13. Adverse Possession –
a. An actual entry giving exclusive possession that is
b. Open and notorious,
c. Adverse and under claim of right, AND
d. Continuous for the statutory period.
- When a person adversely possess the surface estate, they adversely
possess the unsevered mineral estate as well.
- A production unit does not provide adverse possession if the unit
well is not drilled on the land to be adversely possessed.
- IF the adverse possessor is acting under color of title, then the
mineral estate adversely possessed is what the conveying document
says. If the adverse possessor is a squatter, then only the mineral
estate under the adversely possessed surface estate is adversely
- A severance of minerals by the lawful owner after adverse entry,
but prior to the completion of the statutory period, does not interrupt
the running of the statute either as to the surface or minerals.

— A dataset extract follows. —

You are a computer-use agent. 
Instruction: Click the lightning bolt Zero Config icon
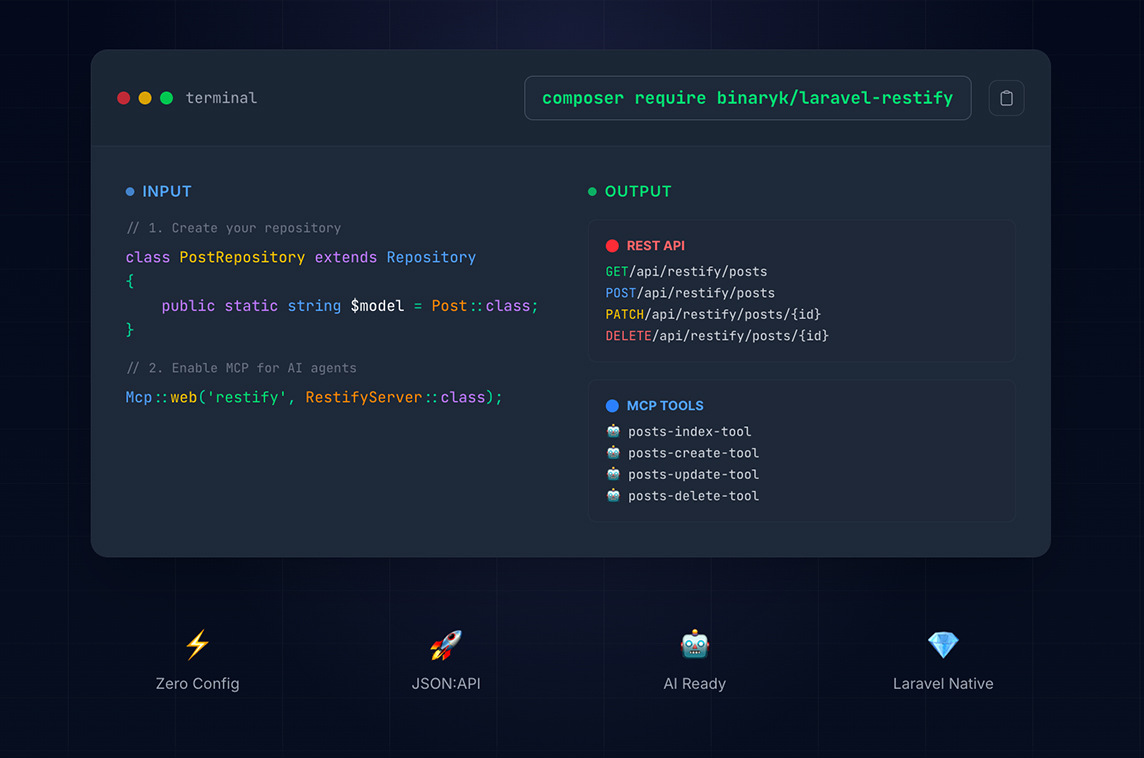pos(197,644)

e. diederich v. ware - title had actual and timely notice that oil
was being taken from the tract under the adverse claim and made no
effort within the 15-year statutory period to assert their rights. On
appeal, the court affirmed the judgment because the operation of the
two oil wells for the statutory period cut off the right of anyone else,
including the claimant, to drill for or extract oil on the property.
f. Fadem c. Kimball
Fadem put out some cattle and a fence on the land and proved that
he did adversely possess the land. There was no severance of the
minerals. Kimball's -Fadem's had granted oil and gas leases
themselves, and this was held to exercise dominion over the
property. Mr and Mrs Berry deeded this land to the Fadems, but
they reserved a 1/2 mineral interest. The Fadems would take the 1/2
mineral interest that was never severed.
g. Cornelius v. Moody Bible Institute of Chicago
The adv possessor is Cornelius. Cornelius' mother owned the
interest in question and she conveys this land to her brother and
Cornelius doesn't know this. The brother has leased the land to other
people. Cornelius says since he's received royalties and paid taxes
on the property then this means he has adv possessed it. In this case
it was the lessees that were adv possessing it. He didn't even get the
royalties b/c there was not actual production for the entire 15 yr
period. Cornelius was trying to do a sort of tacting and the ct. didn't
buy it and said that you may not tact with respect to production
elsewhere. The ct. said he had to go through the elements of adv
possession and this wasn't enough to show that he has adversely
possessed the land.
h. Atlantic Richfield v. Tomlinson - (1) mineral leasehold
interest may not be adversely possessed either by drilling of and
production of oil and gas from well drilled on separate tract of land
within drilling and spacing unit created by Corporation Commission
or by possession of oil and gas leasehold under claim of right for
statutory period; (2) jurisdiction to decide quiet title action was
properly with district court; and (3) prior quiet title judgment had no
effect upon defendants' mineral interest rights where they were
neither parties nor privies to quiet title action.